Back at the Marmont, we're watching
20 Dates
, a film by Myles Berkowitz. "There's the place where we bought the Austin Powers teeth!" Claire says, delighted.

20 Dates
was shot, more or less, in this neighborhood, so we score a very localized kind of deja vu, an inverse verite. We sit here, watching video of places a few blocks away, and feel--pleasurably--less real.

20 Dates
cost around $65,000. With its Candid Camera aesthetic, it feels more like television than the other features we've screened, but in some ways it seems more radically itself. We watch the director tape his way through his twenty dates, looking for true love. Which he eventually, against serious odds, claims to find, so that in the end
20 Dates
somehow feels a lot like the Hollywood product it tells us it's trying not to be.
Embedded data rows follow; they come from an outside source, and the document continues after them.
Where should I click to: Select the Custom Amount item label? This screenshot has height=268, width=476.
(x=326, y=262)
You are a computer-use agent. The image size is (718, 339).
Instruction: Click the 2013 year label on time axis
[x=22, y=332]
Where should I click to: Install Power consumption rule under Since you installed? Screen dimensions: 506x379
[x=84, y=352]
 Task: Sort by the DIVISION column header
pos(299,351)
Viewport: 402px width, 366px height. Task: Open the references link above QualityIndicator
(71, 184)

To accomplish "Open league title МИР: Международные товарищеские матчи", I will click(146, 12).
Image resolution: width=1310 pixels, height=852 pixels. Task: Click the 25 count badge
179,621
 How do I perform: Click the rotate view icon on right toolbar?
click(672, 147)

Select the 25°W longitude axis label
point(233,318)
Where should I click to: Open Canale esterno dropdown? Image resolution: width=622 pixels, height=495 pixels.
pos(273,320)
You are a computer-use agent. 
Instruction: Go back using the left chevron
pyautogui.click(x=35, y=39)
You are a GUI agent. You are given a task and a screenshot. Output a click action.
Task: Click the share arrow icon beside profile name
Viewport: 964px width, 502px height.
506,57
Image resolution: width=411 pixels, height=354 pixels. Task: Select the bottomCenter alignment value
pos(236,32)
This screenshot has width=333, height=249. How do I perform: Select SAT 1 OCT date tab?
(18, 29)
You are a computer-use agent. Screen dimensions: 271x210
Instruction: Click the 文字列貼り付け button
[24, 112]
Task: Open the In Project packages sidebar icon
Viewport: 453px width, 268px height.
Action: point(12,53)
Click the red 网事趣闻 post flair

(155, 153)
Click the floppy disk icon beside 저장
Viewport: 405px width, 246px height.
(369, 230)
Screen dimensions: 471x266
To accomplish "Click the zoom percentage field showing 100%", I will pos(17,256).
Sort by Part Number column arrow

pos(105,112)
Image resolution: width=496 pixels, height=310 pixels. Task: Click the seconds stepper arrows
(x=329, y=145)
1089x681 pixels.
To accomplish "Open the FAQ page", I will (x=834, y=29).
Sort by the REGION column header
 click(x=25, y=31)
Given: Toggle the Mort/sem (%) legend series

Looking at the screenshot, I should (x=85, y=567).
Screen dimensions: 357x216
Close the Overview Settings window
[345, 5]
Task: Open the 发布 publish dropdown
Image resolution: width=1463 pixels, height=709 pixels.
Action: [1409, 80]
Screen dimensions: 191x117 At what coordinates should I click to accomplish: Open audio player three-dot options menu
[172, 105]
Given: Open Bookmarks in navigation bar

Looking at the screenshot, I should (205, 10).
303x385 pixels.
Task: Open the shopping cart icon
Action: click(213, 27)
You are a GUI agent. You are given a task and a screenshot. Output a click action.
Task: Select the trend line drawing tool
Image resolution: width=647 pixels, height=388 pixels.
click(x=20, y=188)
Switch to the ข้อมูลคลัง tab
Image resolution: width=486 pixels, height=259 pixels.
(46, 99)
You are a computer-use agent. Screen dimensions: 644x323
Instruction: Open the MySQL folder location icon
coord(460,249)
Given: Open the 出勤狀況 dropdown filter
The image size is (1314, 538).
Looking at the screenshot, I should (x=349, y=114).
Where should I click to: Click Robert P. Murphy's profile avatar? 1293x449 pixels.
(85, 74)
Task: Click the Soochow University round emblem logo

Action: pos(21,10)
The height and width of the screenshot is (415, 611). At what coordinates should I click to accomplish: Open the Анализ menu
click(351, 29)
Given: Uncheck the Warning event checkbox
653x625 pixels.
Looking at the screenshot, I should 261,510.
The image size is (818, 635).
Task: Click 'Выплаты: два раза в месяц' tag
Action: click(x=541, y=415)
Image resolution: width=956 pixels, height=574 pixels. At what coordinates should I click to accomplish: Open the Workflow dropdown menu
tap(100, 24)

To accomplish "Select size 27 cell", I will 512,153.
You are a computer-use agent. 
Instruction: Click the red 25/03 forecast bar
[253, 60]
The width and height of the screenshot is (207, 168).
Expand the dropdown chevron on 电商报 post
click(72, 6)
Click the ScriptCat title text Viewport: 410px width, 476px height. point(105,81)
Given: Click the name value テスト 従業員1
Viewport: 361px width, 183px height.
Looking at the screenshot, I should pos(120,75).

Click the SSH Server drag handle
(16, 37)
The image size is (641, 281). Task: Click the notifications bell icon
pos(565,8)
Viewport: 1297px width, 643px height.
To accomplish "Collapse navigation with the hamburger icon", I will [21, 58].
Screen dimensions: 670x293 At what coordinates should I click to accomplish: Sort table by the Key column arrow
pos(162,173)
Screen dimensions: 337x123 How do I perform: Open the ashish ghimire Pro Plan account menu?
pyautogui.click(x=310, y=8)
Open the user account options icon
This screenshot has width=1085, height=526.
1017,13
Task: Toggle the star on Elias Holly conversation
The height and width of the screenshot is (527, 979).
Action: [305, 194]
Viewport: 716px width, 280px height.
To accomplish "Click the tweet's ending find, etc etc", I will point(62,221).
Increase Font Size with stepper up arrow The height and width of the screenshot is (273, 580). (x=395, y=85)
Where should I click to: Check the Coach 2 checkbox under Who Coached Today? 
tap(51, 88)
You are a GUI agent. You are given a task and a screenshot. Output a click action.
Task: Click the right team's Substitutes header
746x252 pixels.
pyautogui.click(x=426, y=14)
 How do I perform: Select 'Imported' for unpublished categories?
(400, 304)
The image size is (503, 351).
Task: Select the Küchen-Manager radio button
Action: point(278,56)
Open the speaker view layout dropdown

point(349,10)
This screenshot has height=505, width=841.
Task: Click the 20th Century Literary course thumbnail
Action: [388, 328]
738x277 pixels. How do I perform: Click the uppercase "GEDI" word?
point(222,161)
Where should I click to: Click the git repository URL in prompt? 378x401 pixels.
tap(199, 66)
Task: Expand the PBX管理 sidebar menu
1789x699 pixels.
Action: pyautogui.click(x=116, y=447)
Still, Myles made his movie and has an audience, so we chalk up one more to digital.

I suspect the Garage Kubrick was probably assigned projects like
20 Dates
in fifth grade: Go out and make a film about your neighborhood, about people, about how you feel about girls, whatever. He
did, but he hated doing it. He already knew what he wanted: high narrative tension, great sets, unforgettable characters, the texture of his own imagination turned into pixelflesh. He wanted the garage, that fertile darkness, unspeakable embrace with whatever artifact of convergence waited for him there.

Next up, after a lunch break, is Bennett Miller's
The Cruise
, a black-and-white documentary from New York that has attracted a sizable audience. This interests me more than it does the tunnel canary, who opts for the pool. I sink into the world of Timothy "Speed" Levitch, a tour guide on Gray Line buses, who looks a bit like the late John Lennon and can be almost as irritating as Myles Berkowitz. This is one of those idiosyncratic films about an idiosyncratic guy in what is still, in spite of everything, a pretty idiosyncratic city. I'm a fan of this sort of thing, and if there were a channel that ran such films all day--like Real One in my current novel--I'd surf it.
The Cruise
is, as they say in festival brochures, a very personal film, and very personal films are notoriously difficult to fund. If digital were any more expensive or any more technically demanding, these images probably wouldn't be here.